In MS, immune cells enter the brain and cause inflammation that damages healthy brain cells. Natalizumab is a disease-modifying therapy designed to slow MS progression by stopping inflammatory immune cells from getting into the brain.
The decision specifically applies to a subcutaneous, or under-the-skin, formulation of Tysabri, the name-brand medication marketed by Biogen. It does not cover the intravenous formulation of Tysabri.
The recommendation also covers Tyruko, a biosimilar of Tysabri that is given by infusion into the bloodstream and is sold by Sandoz. Biosimilars are medicines that work in the same way as branded biologics and are usually cheaper.
NICE had already recommended Tysabri for rapidly evolving severe RRMS, referring to patients who have had two or more relapses in the previous year and who have MRI evidence of overt disease activity.

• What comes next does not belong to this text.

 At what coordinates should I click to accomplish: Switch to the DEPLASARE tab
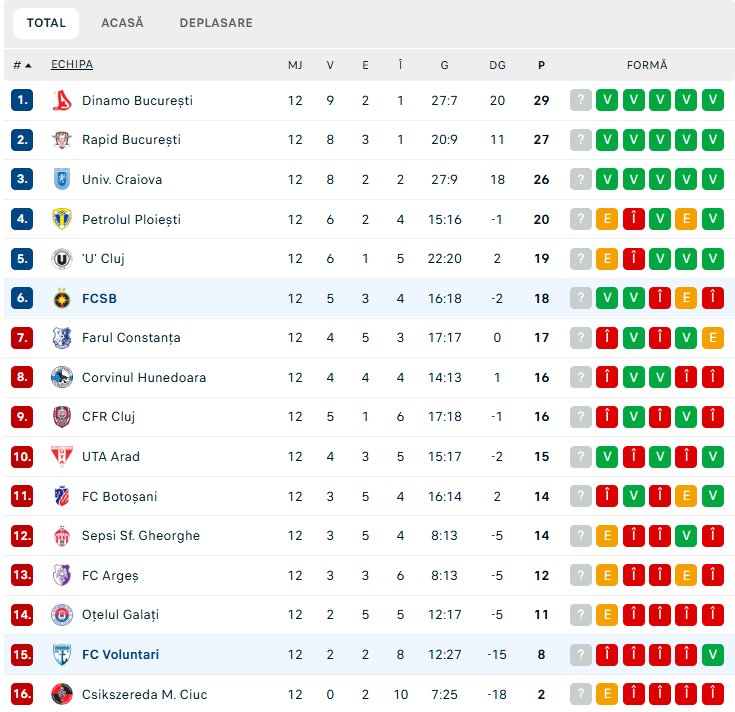pyautogui.click(x=216, y=23)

Ceri Smith, head of policy at the MS Society UK, said: “Natalizumab is a highly effective treatment, and we’re really pleased that people with highly active relapsing MS who haven’t responded to previous DMT(s) will now have the option to take it.”
Smith said the recommendation “will particularly benefit people who want to start a family as natalizumab can be taken during pregnancy, unlike other highly effective DMTs.”
Ruth Dobson, centre lead for the Center of Preventive Neurology at the Wolfson Institute of Population Health, said the recommendation “is welcome news for the thousands of people who have breakthrough MS activity on treatment.”
She added that these individuals “now have access to a wider range of treatments without needing to wait, meaning that they and their clinicians can choose the treatment that is most suitable for them.”
Because natalizumab increases the risk of progressive multifocal leukoencephalopathy, a rare and potentially life-threatening brain infection, the NICE guidance suggests that patients should be tested for the virus that causes the condition before and during treatment.